(Text shown Opens)
Sunday, June 22, 2014

Travelore Tips: How To Keep From Getting Sick On A Cruise Ship


cruise sickness
© 2007 JOHN GREIM
The Explorer of the Seas calling on Bermuda, in 2007.
UPDATE 1/31/14: Another norovirus outbreak has struck, this time on Princess Cruises'Caribbean Princess. The ship is sailing back to Houston a day early, with at least 176 sick passengers onboard, cutting short another cruise vacation. This is the third outbreak of illness on a cruise ship this year. At least 142 passengers fell ill aboard Norwegian Cruise Line's Norwegian Star (which I myself have sailed on) on its January 5 cruise out of Miami. Note that all three cruises were in the Caribbean—a region so saturated with cruise ships this year that big deals are on offer. This bad publicity will only force the cruise lines to cut prices even more. So, if you can stomach the risk (pun intended), consider taking advantage of the bargains to come.

ORIGINAL 1/28/14: We all hate getting sick. But getting sick on vacation is the worst. Unfortunately, that's what happened to the 600 people who became ill on Royal Caribbean's Explorer of the Seas. They were felled by norovirus—a gastrointestinal illness characterized by vomiting and diarrhea—on a Caribbean cruise, and the ship had to return to New Jersey two days early so it could be disinfected from top to bottom.
(Text shown Closes)
(Recorded data Opens)
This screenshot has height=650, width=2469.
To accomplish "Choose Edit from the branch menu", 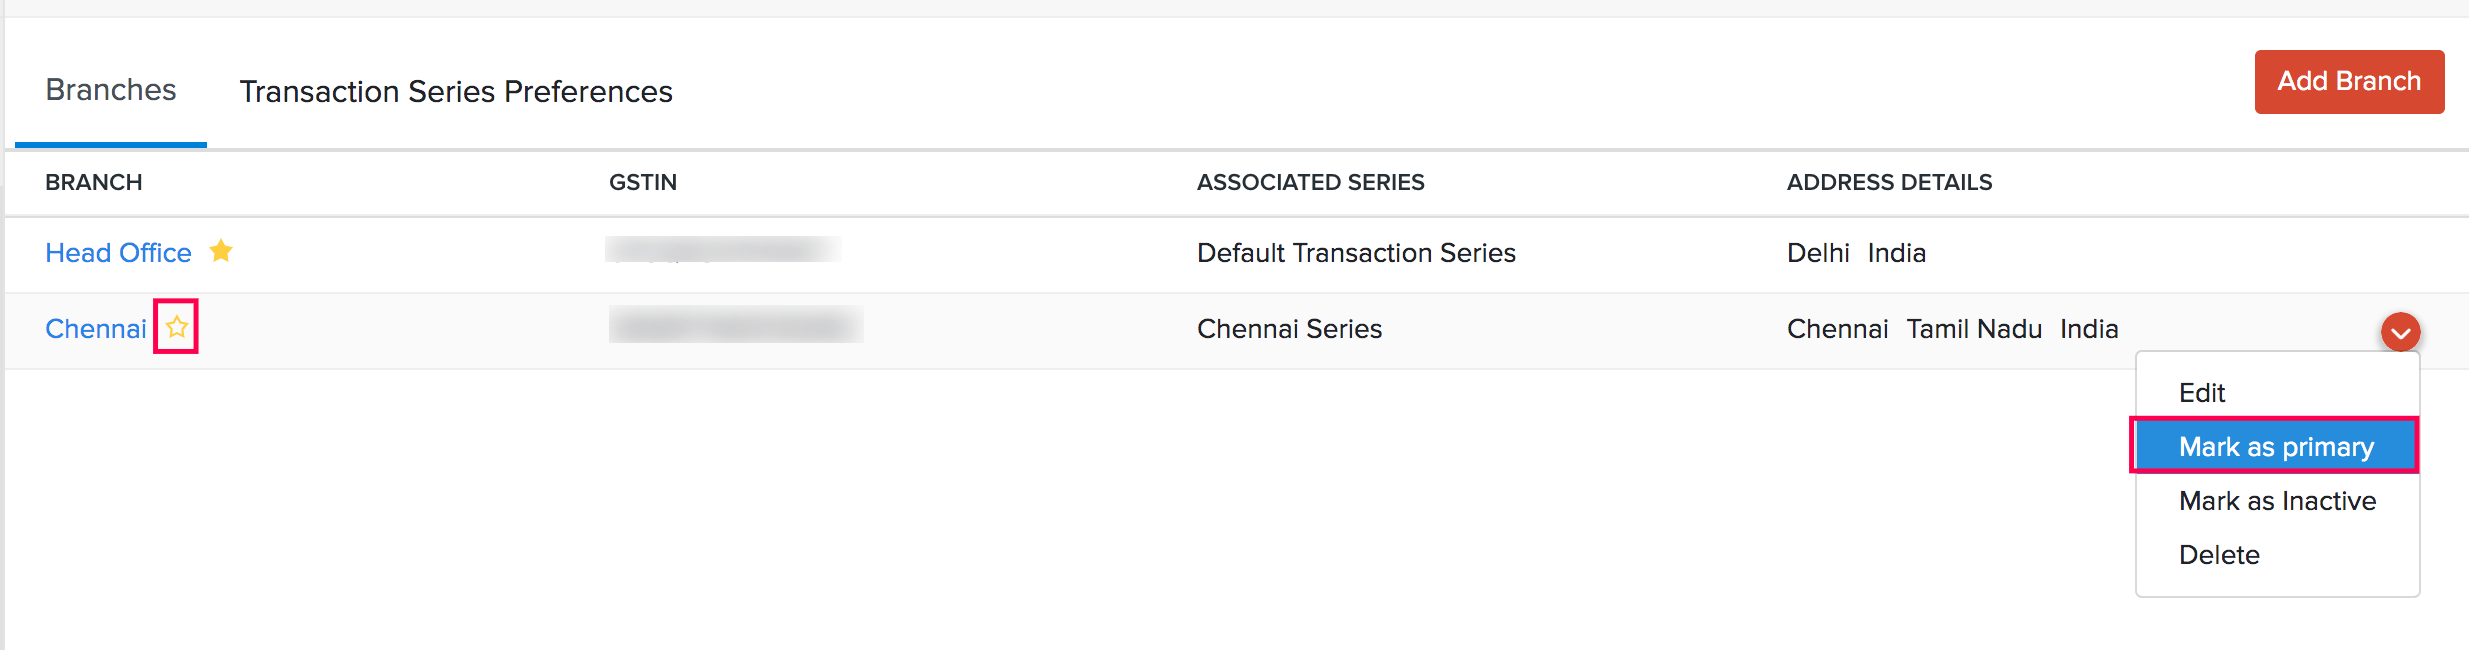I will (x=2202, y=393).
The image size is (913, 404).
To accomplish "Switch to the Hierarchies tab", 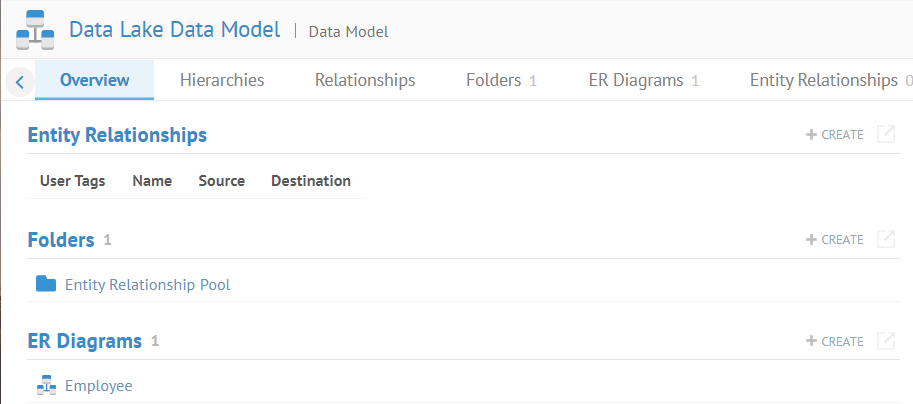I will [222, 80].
(Recorded data Closes)
■ Problem statement
Continue the article on avoiding illness on a cruise ship, picking up right after its last sentence.

■ Expected answer
But don't let infrequent norovirus outbreaks convince you to rule out cruising altogether as a vacation option. Your risk of contracting norovirus on a ship is actually a lot smaller than you might think. Norovirus outbreaks are just much higher-profile when they strike a cruise ship than when they strike, say, a hotel (where people come and go, and you never know if other guests got sick) or a theme park (where visitors disperse at day's end) or that roadside fish-taco stand you pull into along the interstate. By contrast, on a ship the outbreak is confined to one small, highly populated space; everyone is in that same place for usually about seven days; and everyone uses the same medical center.As the CDC notes, "Outbreaks are found and reported more quickly on a cruise ship than on land." And cruise-ship outbreaks are highly publicized too, perhaps because there's something so dramatic and riveting about hundreds of people trapped in a floating petri dish, with apparently little control over their fate.
You do have some degree of control, though. Here's the advice I give about precautions to take on a cruise ship—because they're what I do every time I take a cruise (and I've survived 23, with no norovirus yet):
Wash your hands every opportunity you get.
When shipboard staffers try to spray sanitizer into your hands on your way into the dining areas, let them.
When you pass a sanitizer dispenser onboard, use it. But don't think sanitizer is a replacement for soap and water. In its advice about keeping hands clean on cruises, the CDC points out that plain old soap and water disinfect better than alcohol-based products like Purell.
Pack antiseptic wipes.
Avoid the ship's public bathrooms and go back to your cabin.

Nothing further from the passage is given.